The Federal Open Market Committee left the federal funds target unchanged at 1.25-1.50% and reached that decision unanimously. A policy change was not expected, and there was nothing meaningfully new presented in the formal statement released today. Likewise, the updated forecasts included nothing remarkable. Projected GDP growth of 2.0% next year, 1.9% in 2021 and 1.8% — which  is below its longer run tendency — in 2022 are the same as those presented in the previous quarterly forecast. PCE total and core inflation are seen at the same levels as in the September update, namely 1.9% in 2020 followed by 2.0% in 2021 and 2022. Expectations regarding the federal funds rate still show a modest rise in 2020 and little subsequent movement. Descriptions of the economy continue to cite a strong but not tight labor market, moderate growth in GDP, solid jobs growth, low unemployment, weaknesses in investment and exports related to trade uncertainties, and inflation significantly shy of the 2.0% symmetrical target. Expected inflation is also under target, and  the current policy stance after this year’s trio of 25-basis point cuts is considered accommodative yet appropriate.

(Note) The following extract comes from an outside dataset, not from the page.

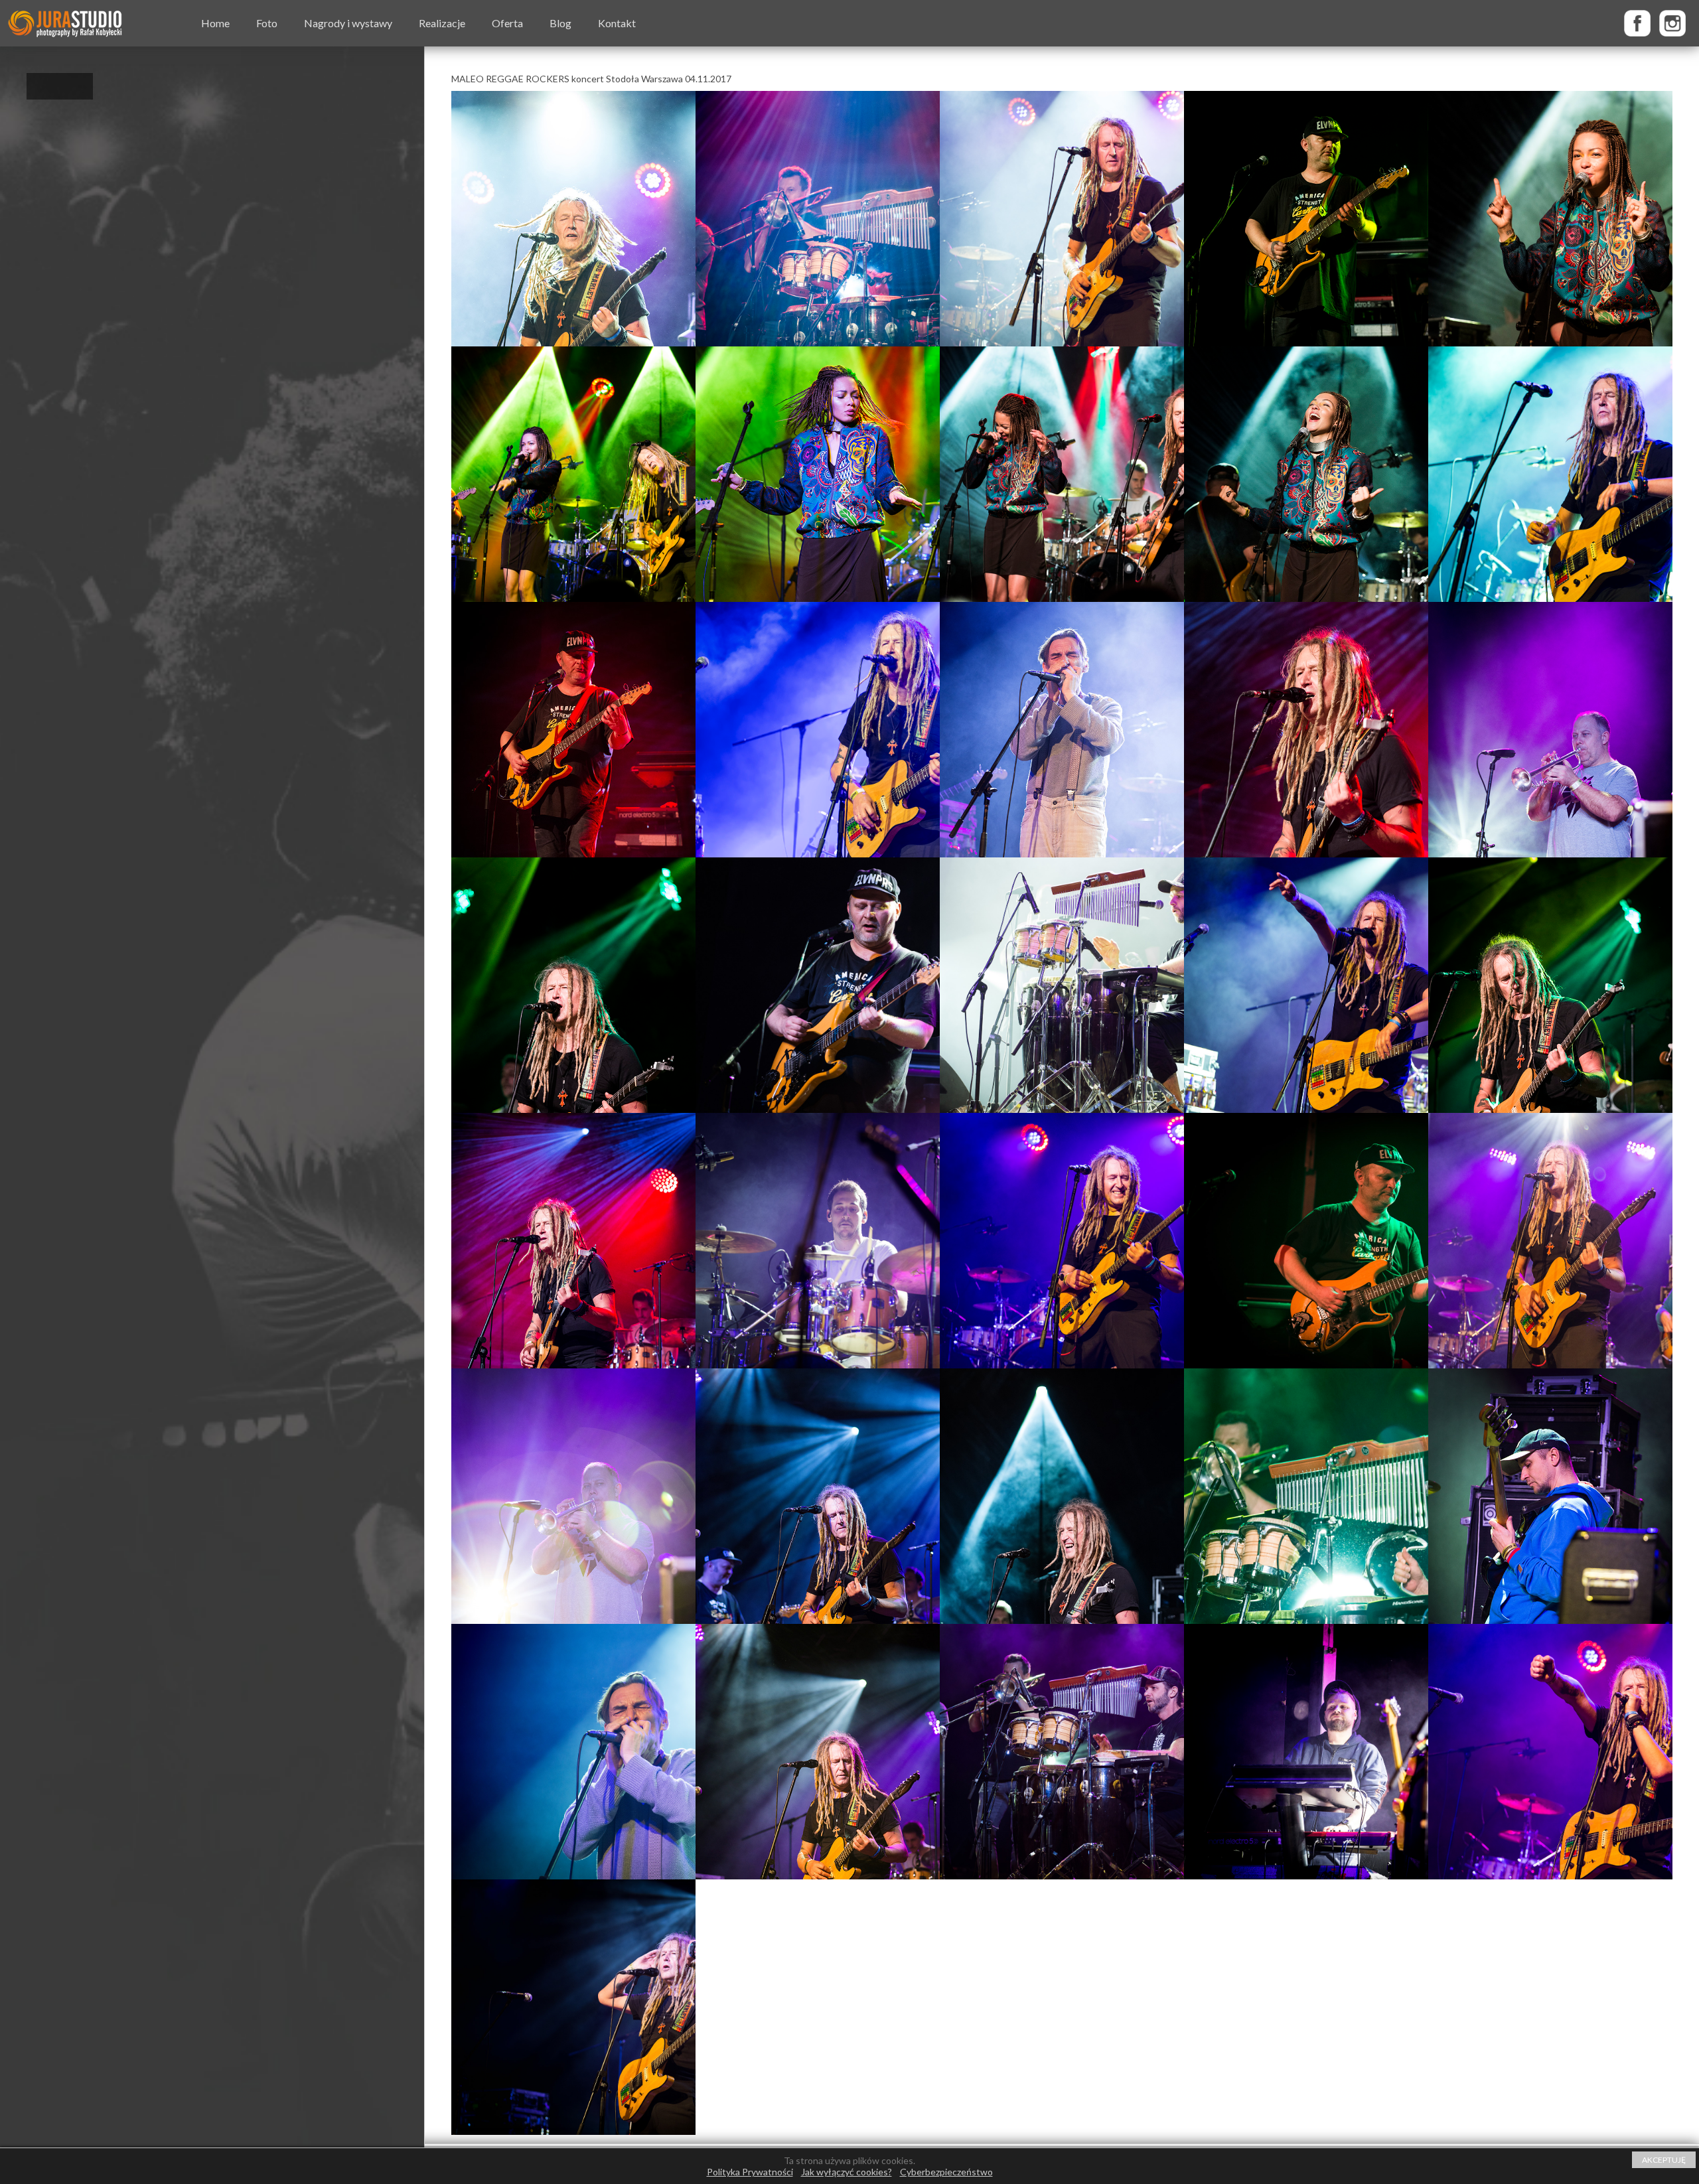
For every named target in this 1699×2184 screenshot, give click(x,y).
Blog (560, 23)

Chairman Powell’s press conference didn’t elicit much to move financial markets. His personal view is that inflation needs to rise significantly and sustainably so to justify an increase in the federal funds target. By the same token, he seemed uncomfortable about hypothetically discussing factors that would justify further cuts. Policy will be data dependent, and it will take considerable further time for the full effect of the three rate cuts to be felt. He conceded that trade uncertainty exerts a drag and that the dispute with China is more influential than issues involved in trade with America’s southern and northern neighbors. Powell defended the four rate hikes of 2018, saying they were appropriate given the information policymakers had available at the time including the perception that GDP was growing 3% a year ago and that inflation was nearer 2%. The challenges of 2019 that led to the easing moves weren’t apparent at the start of the year, namely weak growth elsewhere in the world and the impact of trade uncertainty.

For me perhaps the most intriguing question raised at the press conference was whether the FOMC’s employment mandate could be framed in a symmetrical way as officials are doing about the price stability mandate. Since many years have passed in which inflation has undershot the 2.0% target, it’s not heresy to consider accepting some span in which that object is overshot. One could perhaps create a two-sided response to the labor  market mandate by focusing on the level of employment rather than unemployment. Yes, unemployment below 4% for more than the past year suggests labor market tightness, but wage growth of only 3% doesn’t confirm that picture. Labor market slack is  more easily found if the focus is on employment, which coincidentally expanded at identical annualized rates of 1.83% in both the 1980s and 1990s.  As a result, there were 44% more non-farm jobs at the end of 1999 than at end-1979.

If the same employment growth trendline had been maintained over the ensuing two decades, we’d be looking at an end-December 2019 level of 187.9 million workers in next month’s jobs report. That’s not going to happen, and it will not be remotely close. In November according to last Friday’s jobs data release, there were only 152.3 million non-farm payroll jobs. Even accounting for changes in working population growth, the 35 million discrepancy between the present number of jobs and the old trendline shows a continuing deficiency of workers. A Fed commitment to return to the old job growth trendline adjusted for changes in labor force growth and other pertinent factors could give policymakers a response function that treats both its mandate for price stability and for full employment in a symmetrical manner. Too little inflation is now treated just as seriously as too much inflation. The modification I suggest could enable too  few jobs to likewise evoke a similar monetary policy response  as would having too many workers.